● Extract to read:
§
As for the estate tax, I’m not an expert on it, but my understanding is that the estate is sold off, and the assets treated as capital gains on the estate. So if a house cost $1 million, and it was bequeathed to a child and was valued at 1.2 million at that time, the estate would be taxed a capital gain of $200,000. Capital gains for individuals are taxed at half the individual’s marginal tax rate. So the total tax on the 1.2 million dollar home would be 29% of $100,000, or $29,000. Of course, if the estate had a bunch of capital losses in it (say, a rich uncle dies this year, and his stock portfolio is worth $10 million but was purchased for $11 million), then the beneficiaries would get the $10 million and there would be no tax whatsoever. But as I said, I’m not a tax expert so there may be some nuances in there that I don’t know about.

This is an eminently sane way of dealing with estates, because it doesn’t insert any bias due to taxation. If I let my estate accrue until I die, the tax implications are no different than if I liquidated it before I die. The same is not true in the U.S., where an estate tax may cause people to modify their retirement or investment behavior to avoid the tax. And again, Canada’s system is less progressive - in the U.S., no one pays an estate tax unless they are quite wealthy, when suddenly a large tax kicks in.
§
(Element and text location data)
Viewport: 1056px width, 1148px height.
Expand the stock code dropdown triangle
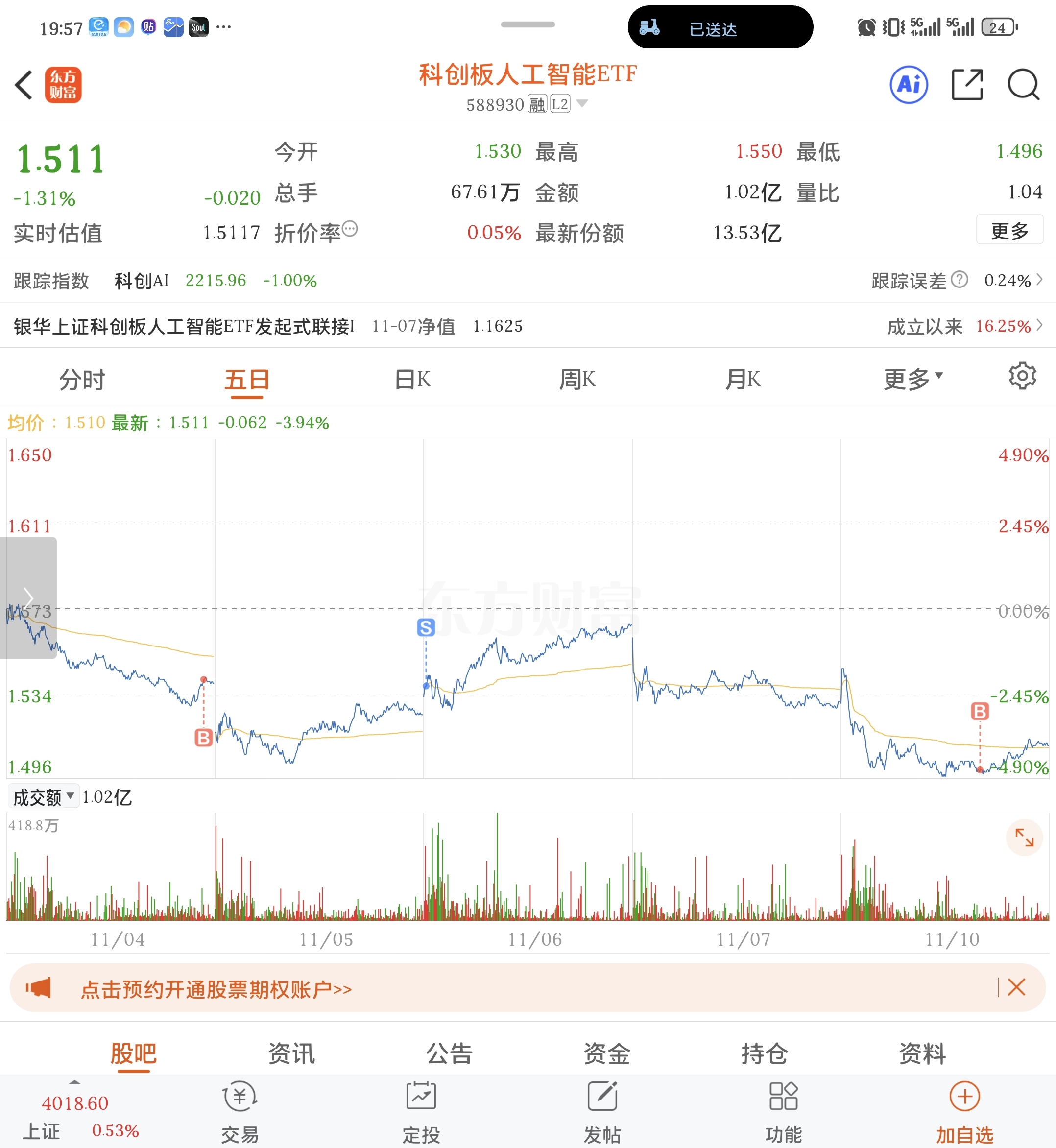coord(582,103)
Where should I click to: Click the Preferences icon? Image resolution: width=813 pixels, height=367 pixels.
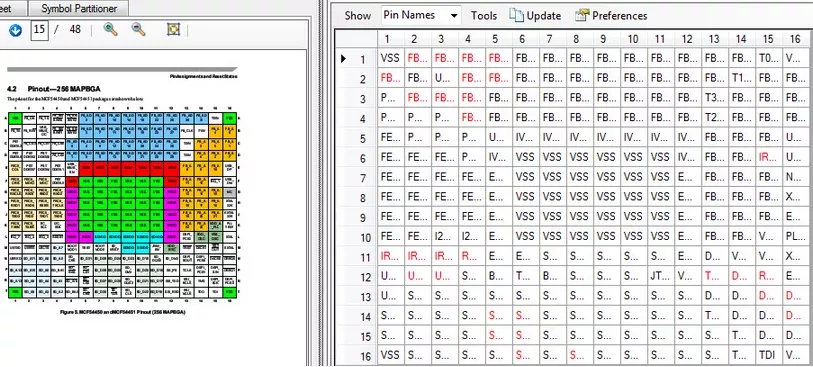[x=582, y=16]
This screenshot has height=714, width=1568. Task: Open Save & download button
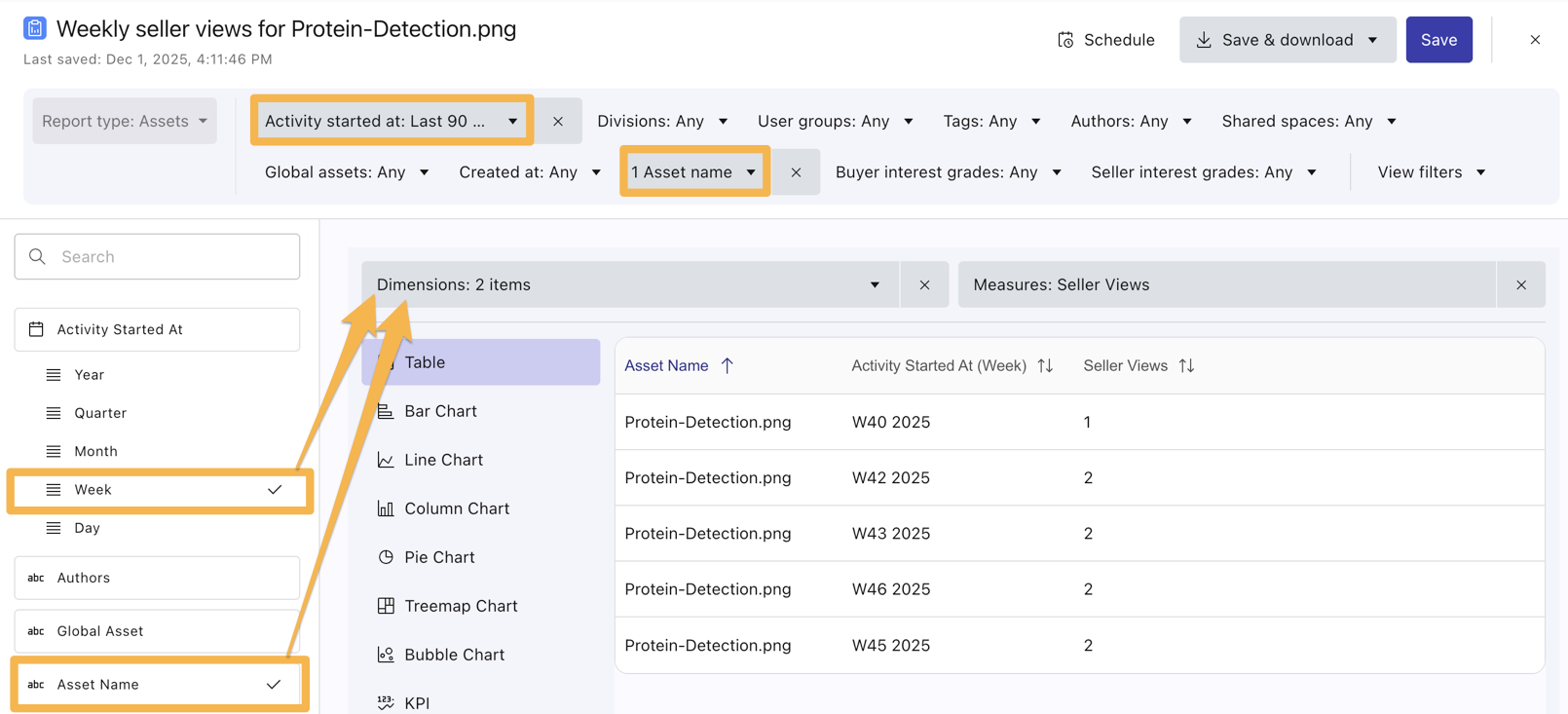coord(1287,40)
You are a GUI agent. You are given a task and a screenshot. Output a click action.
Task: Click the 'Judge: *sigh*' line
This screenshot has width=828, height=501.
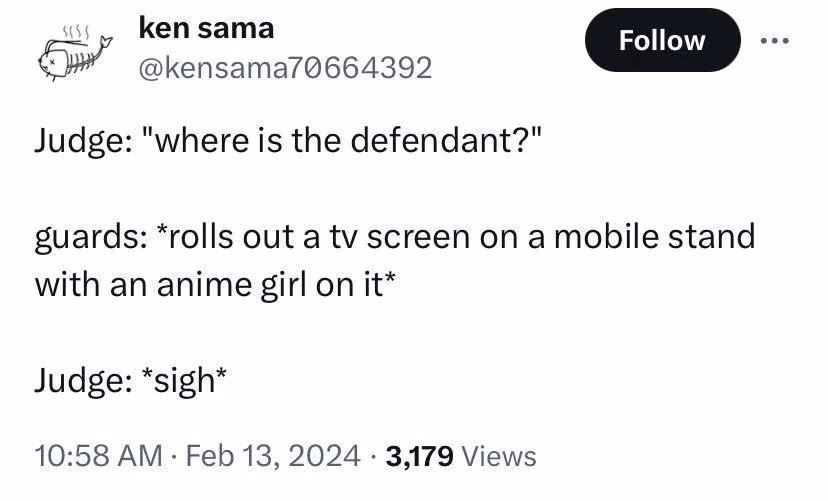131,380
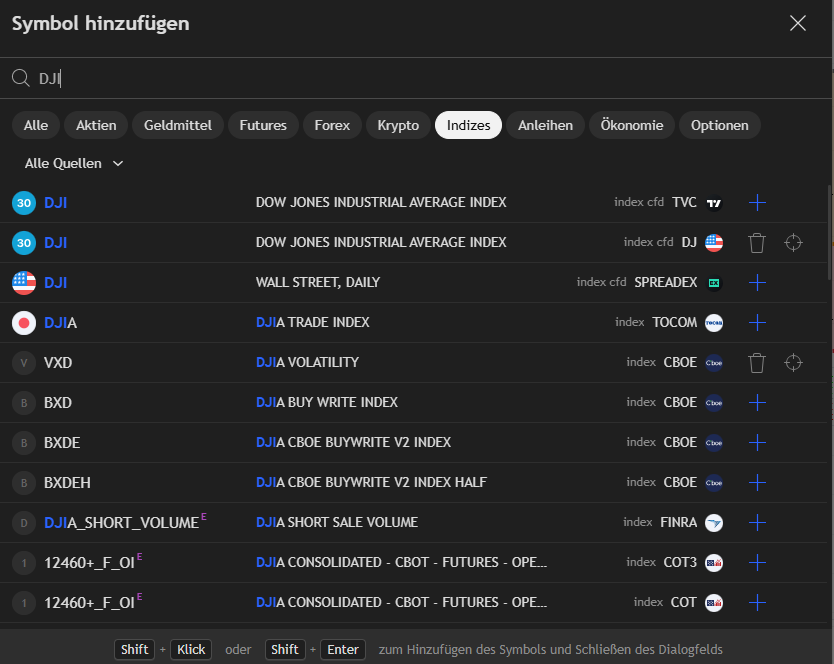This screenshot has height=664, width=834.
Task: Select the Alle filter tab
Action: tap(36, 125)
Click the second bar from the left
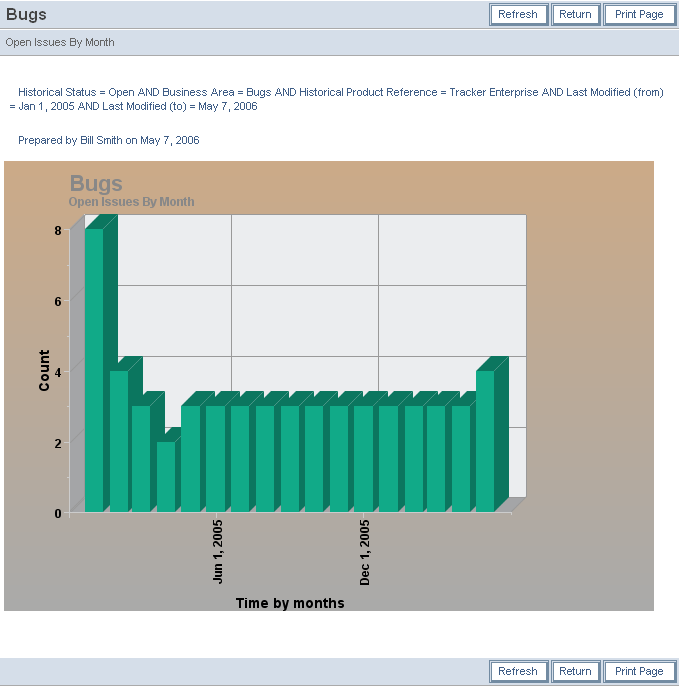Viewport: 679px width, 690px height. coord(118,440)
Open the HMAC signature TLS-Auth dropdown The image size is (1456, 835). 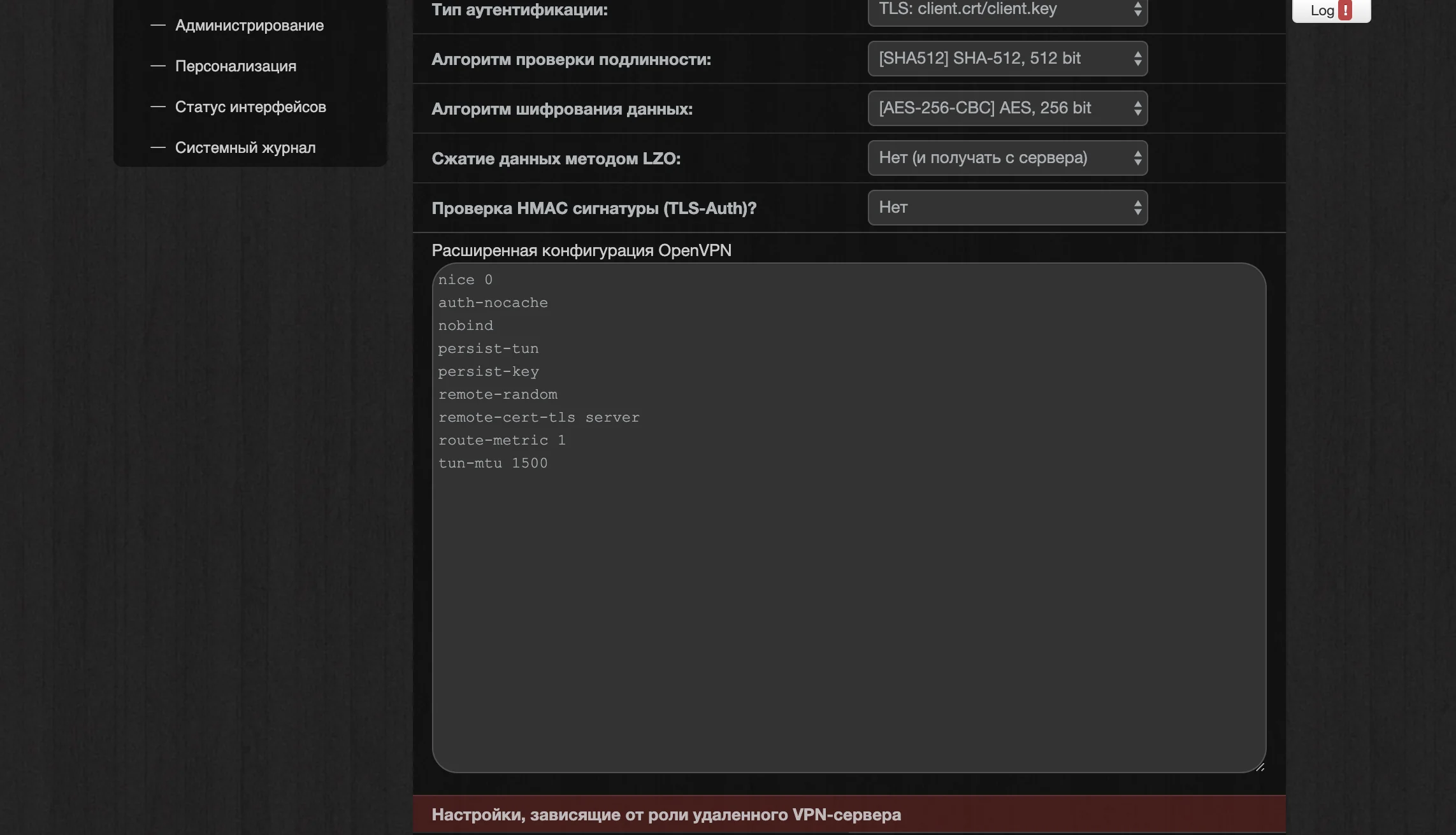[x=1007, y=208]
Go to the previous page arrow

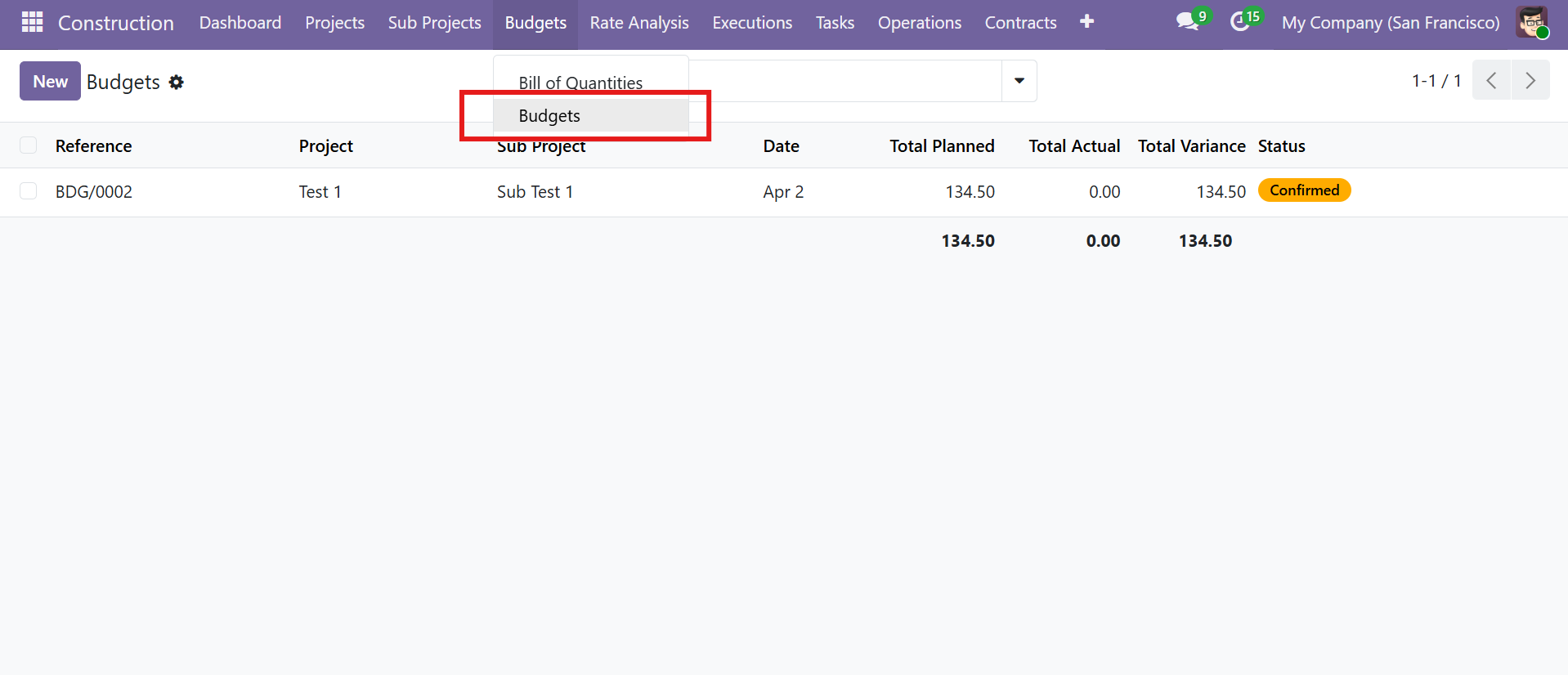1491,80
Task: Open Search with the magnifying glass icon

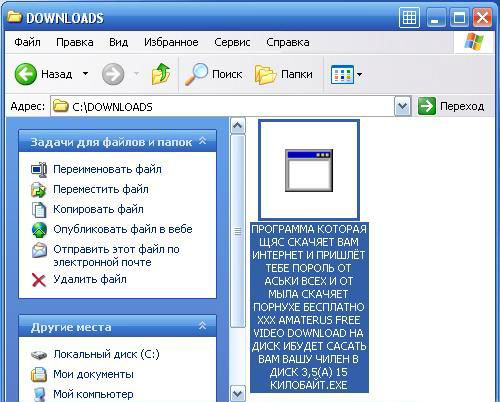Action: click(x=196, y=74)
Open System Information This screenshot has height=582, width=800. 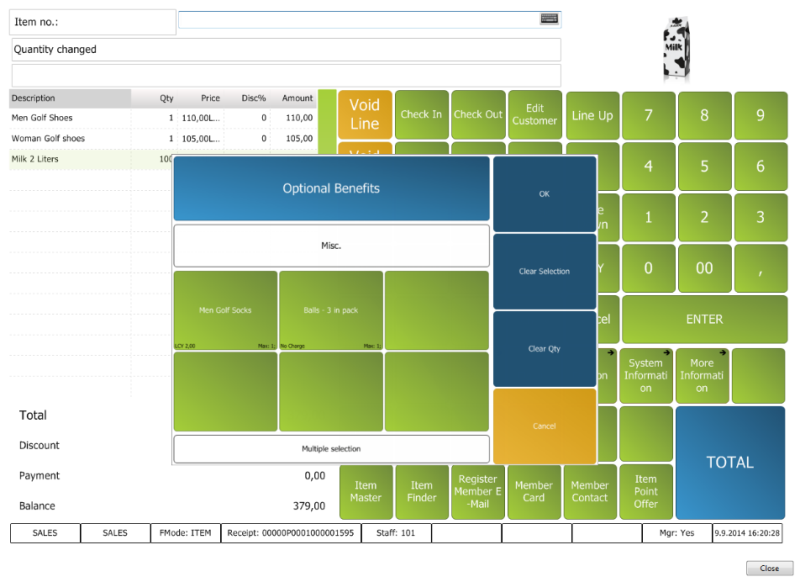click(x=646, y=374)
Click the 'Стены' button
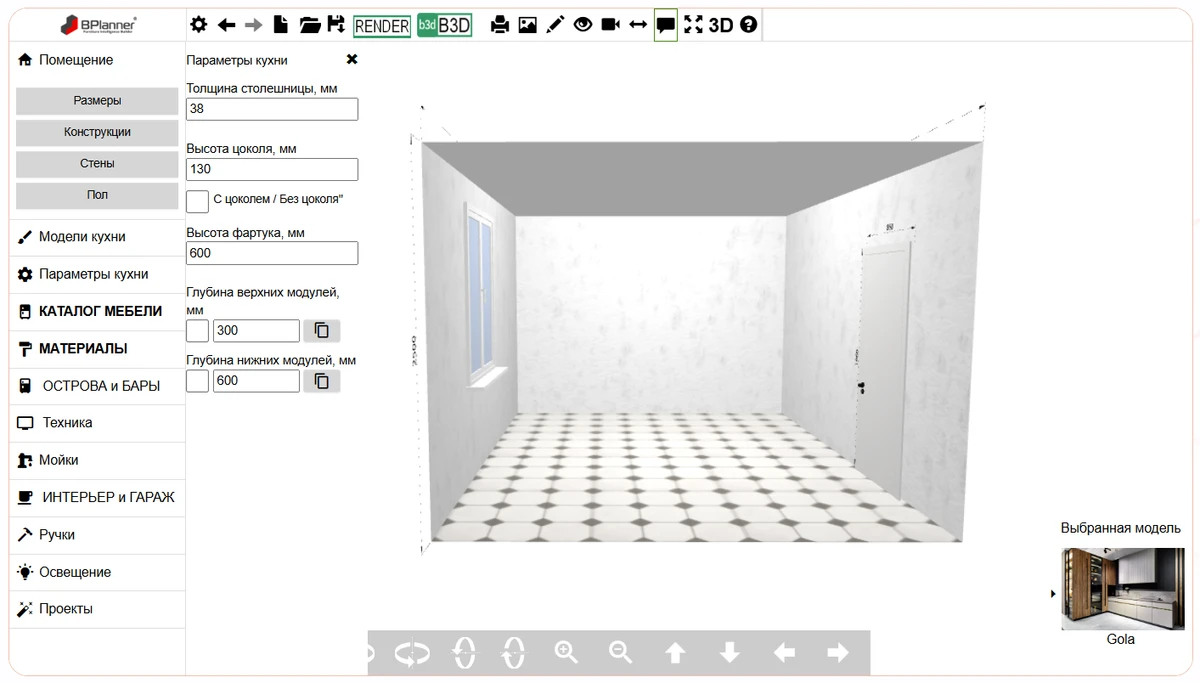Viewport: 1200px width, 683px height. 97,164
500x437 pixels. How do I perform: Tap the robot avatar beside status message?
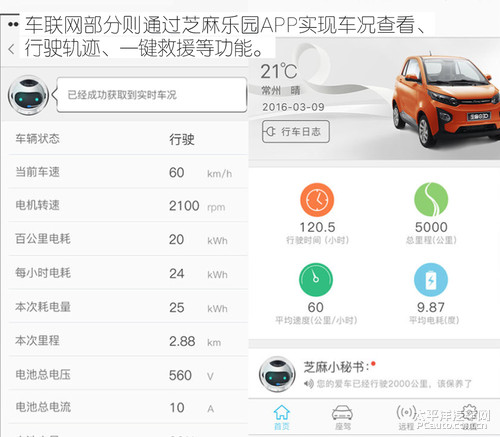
§
● To do:
1. Report how many lines of the listing contain the word "icon" with matching case. Give only the number.
2. Resume the passage on estate taxes, carrying on from its final sentence.
The passage and the listing have nothing to do with each other.

● Solved problems:
1. 2

2.
As for middle class couples in the U.S. paying less in taxes - that’s what I said. The U.S. tax system has many tax advantages for married couples and people whose mortgages are a big part of their expenses and income. So you’ve got a big donut hole - the poorest pay a reasonable percentage of tax on their income because the FICA taxes predominate, and the rich pay a fairly high percentage in taxes as well. But the middle class is getting off with a very light tax burden, and they make up the bulk of the population. The result is that your tax revenue is down, the tax burden on the rich and on small corporations is high, and the largest corporations don’t pay much in tax at all because they’ve managed to lobby for so many loopholes. It’s really screwed up. The people who really take it on the chin the most is the entrepreneurial class - small and medium sized businesses and owners who aren’t large enough to take advantage of the tax advantages the big corporations get, so they are stuck with one of the highest corporate tax rates in the world. And the successful entrepreneur who may have a million dollar income gets hit with highly progressive taxes and again, doesn’t fall into the ultra-rich category where he can shelter his income from tax.

Those are the people who create 70% of the jobs in America, and they’re the ones getting hammered by all the new regulations, proposed tax increases, and the Obama health care plan. And you wonder why you can’t create jobs.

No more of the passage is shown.